Over the years, I’ve observed and listened to many referees, firstly as a player, and for the last 20 years as a commentator. Referees are wired, and commentators hear everything they say, including their justification for decisions made in real time.
This is the thing, of course.
The referee has to make a call instantly on what he thinks he has seen, and to a degree it is the same for opinionated commentators.
Often we’re proven to be incorrect on replays where all and sundry have the opportunity to see exactly what happened from several angles, often in slow motion.
So it’s a hard job being a referee and getting it all right.
The thing that concerns me most about referees is that they hold the power so firmly. A referee can decide the outcome of a game, and that affects players, coaches, sponsors and spectators.
It is indeed a powerful position.
When I first started commentating, I had long thought that the referees should be accountable if they had this sort of influence. At that stage, of course, to criticise a referee was just not on. It wasn’t the norm.
The game has since moved on and become very professional, and now and again, referees are held accountable by the powers that be. In my opinion, however, nowhere near as much as they should be.
There are highly qualified referees on the world stage who continually influence the result of matches that are close. These referees seem to remain in their post because, generally speaking, they are good referees and they do everything they should do politically off the field.
What also concerns me is what they do on the field.
Often, their personality influences their actions.
Bryce Lawrence is an example. Bryce doesn’t really care about rugby. Bryce cares about himself.
I see that time and again when he referees a game. On some occasions, he is very good. Perhaps it’s his mood. But on other occasions, he dominates to the detriment of the game and the spectacle for crowds and sponsors alike.
Steve Walsh? Well, he’s on a power trip and he enjoys that power position.
This is not all bad, if it doesn’t influence the game.
In my opinion, he rides with the team with possession, therefore the team in defence are scrutinised more precisely than the team with the ball. This makes it extremely difficult for the defensive team to turn over possession or to stop the attack.

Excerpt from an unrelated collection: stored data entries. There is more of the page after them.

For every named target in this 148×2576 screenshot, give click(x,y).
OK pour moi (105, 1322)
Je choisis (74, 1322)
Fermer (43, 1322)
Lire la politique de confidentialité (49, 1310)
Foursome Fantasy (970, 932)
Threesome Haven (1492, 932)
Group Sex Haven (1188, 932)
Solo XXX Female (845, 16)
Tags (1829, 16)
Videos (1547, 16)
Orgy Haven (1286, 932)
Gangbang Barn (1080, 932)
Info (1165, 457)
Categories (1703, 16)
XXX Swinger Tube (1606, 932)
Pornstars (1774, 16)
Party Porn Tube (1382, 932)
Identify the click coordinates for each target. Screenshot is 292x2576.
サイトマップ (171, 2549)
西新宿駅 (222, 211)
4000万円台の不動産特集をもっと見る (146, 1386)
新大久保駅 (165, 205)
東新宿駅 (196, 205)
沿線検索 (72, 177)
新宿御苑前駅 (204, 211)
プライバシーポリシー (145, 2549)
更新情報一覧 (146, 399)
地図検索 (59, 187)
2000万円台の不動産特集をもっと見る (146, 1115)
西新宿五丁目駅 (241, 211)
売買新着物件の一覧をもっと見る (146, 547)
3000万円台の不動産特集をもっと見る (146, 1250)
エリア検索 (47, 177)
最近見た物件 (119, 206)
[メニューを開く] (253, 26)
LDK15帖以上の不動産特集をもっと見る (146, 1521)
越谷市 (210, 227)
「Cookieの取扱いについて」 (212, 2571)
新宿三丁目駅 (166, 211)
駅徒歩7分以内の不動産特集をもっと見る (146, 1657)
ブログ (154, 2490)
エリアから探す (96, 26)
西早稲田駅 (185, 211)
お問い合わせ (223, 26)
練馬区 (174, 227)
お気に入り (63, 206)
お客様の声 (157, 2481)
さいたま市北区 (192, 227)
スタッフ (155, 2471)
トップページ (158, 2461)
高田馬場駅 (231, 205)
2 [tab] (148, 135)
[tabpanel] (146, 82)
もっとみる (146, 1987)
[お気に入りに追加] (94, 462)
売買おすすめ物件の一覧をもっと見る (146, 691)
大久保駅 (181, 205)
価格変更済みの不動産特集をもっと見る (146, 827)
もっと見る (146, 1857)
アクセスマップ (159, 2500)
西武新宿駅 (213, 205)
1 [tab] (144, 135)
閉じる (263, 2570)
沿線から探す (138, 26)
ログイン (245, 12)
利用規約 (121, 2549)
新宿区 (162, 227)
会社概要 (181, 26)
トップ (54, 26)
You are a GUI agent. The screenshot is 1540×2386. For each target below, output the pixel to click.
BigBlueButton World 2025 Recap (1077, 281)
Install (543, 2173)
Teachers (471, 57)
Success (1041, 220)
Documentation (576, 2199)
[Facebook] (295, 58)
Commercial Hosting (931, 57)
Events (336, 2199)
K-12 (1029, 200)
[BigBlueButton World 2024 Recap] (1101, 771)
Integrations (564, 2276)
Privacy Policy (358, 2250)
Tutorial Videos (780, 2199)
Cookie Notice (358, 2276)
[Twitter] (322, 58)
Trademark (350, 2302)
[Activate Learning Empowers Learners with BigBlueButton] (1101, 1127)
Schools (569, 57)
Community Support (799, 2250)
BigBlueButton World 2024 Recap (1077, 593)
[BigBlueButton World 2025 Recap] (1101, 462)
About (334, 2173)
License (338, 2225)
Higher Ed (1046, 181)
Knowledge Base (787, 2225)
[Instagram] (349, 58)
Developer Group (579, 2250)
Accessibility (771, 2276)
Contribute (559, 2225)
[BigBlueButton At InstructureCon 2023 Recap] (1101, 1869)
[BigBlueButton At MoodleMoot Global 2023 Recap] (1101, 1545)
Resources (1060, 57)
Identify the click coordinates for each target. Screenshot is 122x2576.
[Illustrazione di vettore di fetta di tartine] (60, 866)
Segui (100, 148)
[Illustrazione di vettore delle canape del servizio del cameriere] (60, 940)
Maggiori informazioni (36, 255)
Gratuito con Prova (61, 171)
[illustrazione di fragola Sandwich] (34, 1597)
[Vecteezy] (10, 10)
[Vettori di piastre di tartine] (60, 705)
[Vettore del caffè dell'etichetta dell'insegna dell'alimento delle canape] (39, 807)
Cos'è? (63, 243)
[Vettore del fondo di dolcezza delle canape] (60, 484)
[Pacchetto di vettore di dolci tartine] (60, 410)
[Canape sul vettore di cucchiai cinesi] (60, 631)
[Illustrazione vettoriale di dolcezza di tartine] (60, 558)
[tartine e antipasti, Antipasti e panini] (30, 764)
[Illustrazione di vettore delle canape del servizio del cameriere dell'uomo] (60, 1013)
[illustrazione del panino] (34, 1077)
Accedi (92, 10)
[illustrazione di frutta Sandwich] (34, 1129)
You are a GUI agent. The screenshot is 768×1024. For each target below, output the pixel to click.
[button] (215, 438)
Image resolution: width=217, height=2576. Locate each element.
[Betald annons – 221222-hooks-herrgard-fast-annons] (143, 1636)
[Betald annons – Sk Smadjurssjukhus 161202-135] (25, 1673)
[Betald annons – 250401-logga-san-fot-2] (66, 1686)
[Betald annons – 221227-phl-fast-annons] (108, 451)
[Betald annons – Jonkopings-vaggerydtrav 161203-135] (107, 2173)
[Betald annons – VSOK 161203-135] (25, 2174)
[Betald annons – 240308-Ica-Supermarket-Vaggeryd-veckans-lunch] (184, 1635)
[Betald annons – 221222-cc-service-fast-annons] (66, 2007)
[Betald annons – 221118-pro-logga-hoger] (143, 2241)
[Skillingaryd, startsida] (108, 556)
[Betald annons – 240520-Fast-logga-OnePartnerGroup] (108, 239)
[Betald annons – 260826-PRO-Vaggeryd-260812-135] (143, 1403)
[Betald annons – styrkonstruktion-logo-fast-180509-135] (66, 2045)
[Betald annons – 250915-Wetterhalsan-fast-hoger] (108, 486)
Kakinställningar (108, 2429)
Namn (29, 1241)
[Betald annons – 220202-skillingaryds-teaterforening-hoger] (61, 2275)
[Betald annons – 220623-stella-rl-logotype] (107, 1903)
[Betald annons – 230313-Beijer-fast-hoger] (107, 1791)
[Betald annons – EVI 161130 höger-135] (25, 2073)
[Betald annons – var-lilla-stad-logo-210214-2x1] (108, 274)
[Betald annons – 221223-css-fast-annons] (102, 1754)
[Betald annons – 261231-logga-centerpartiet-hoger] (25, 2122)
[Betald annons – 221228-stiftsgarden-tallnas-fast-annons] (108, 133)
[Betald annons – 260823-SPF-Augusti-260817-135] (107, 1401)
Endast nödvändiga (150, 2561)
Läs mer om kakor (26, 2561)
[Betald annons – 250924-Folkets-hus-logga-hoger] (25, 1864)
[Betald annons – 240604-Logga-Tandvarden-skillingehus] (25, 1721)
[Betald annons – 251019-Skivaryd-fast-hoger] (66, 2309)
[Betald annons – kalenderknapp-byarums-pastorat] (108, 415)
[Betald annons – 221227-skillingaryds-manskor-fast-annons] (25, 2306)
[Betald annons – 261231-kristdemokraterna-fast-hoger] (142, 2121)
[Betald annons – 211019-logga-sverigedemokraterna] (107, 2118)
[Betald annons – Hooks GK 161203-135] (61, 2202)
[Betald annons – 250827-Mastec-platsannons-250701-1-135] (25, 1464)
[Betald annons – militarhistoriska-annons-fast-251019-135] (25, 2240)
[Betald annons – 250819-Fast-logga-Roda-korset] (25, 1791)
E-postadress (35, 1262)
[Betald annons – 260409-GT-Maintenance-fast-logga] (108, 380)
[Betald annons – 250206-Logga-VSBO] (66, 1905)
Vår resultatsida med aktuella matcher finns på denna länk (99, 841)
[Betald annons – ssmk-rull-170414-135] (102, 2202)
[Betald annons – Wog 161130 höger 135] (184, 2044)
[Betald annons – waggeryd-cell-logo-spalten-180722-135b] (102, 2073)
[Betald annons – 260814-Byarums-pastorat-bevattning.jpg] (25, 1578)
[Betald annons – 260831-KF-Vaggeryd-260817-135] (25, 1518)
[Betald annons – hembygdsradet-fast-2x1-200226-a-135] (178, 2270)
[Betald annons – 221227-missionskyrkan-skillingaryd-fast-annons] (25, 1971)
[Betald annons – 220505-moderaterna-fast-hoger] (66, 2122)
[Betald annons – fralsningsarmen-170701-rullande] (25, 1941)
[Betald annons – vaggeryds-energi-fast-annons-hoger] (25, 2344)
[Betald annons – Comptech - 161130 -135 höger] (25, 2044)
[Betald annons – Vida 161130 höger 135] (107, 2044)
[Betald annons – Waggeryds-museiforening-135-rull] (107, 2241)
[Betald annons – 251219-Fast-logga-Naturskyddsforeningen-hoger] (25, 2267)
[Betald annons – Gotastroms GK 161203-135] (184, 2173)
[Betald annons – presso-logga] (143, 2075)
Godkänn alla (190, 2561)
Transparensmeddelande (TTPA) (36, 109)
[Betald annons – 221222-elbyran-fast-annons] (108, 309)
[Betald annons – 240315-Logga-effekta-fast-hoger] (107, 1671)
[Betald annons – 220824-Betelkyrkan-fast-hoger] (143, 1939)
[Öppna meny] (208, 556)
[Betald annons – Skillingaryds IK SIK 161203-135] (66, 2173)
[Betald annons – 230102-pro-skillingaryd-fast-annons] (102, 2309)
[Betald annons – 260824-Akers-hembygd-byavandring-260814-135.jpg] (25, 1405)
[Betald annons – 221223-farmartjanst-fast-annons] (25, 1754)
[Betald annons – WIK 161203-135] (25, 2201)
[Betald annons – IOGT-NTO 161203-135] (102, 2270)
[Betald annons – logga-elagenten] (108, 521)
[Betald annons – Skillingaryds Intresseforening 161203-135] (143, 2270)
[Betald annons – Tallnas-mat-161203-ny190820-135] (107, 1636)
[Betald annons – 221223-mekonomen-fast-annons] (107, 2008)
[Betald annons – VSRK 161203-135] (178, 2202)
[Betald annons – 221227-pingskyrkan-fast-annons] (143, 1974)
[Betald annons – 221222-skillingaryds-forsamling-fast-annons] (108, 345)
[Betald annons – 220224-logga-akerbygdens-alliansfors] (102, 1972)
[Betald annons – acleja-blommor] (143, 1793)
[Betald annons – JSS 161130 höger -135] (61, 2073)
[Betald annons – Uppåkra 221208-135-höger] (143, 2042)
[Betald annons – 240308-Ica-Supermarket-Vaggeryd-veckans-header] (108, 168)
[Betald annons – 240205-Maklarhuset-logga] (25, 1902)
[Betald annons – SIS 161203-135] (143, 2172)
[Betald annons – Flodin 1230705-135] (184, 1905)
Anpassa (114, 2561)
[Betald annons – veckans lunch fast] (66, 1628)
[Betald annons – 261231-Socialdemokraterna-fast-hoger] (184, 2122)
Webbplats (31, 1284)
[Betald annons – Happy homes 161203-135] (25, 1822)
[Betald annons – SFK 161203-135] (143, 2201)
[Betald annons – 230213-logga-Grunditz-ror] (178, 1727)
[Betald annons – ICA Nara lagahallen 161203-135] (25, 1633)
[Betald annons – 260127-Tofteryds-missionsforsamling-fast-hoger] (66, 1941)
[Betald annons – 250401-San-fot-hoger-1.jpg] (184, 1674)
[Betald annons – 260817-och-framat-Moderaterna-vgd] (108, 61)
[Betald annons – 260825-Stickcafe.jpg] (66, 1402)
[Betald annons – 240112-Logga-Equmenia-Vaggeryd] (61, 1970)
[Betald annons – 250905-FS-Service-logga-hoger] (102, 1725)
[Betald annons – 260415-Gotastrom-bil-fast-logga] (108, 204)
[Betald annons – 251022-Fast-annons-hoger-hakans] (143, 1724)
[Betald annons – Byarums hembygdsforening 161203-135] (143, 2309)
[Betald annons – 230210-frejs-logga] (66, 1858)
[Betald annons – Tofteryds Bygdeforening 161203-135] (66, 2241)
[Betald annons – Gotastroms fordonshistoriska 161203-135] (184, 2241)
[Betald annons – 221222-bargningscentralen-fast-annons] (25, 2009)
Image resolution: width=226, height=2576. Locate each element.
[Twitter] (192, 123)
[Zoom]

What inevitably happens is that a try is scored or a penalty is given.
On the other hand, we have referees like Craig Joubert, Mark Lawrence and Jonathan Kaplan.
These three referees are all South African, which is irrelevant in my mind. But it is interesting to see the development of South African referees over the years.
I can clearly remember the days when South African referees were exceptionally parochial. At one point I played a match for Natal against one of the smaller unions in the north.
Approaching the referee at the cocktail party afterwards, I introduced myself and I said, “I’ve got no axe to grind here because I am just a visitor for the season for Natal, but I have never played in a match where the referee favoured the home team as much as I have today.”
His answer, in a heavy Afrikaans accent, was, “Murray, I have to live in this town.”
Well, we have clearly come a long way since those days, and I am delighted to see the quality of today’s South African referees. Somebody is doing a great job back there.
I’d like to add the name Vinny Munro to the three South African referees.
The four of them clearly like the game of rugby and want the game of rugby to be the victor. This type of attitude, provided they are vigilant where necessary, is fantastic for our game and the future of the game.
I bow to these referees.
On the other hand, I have no respect for referees that are pedantic about the point of the law to the detriment of what is a great team game. Power to the referees who love the game, I say.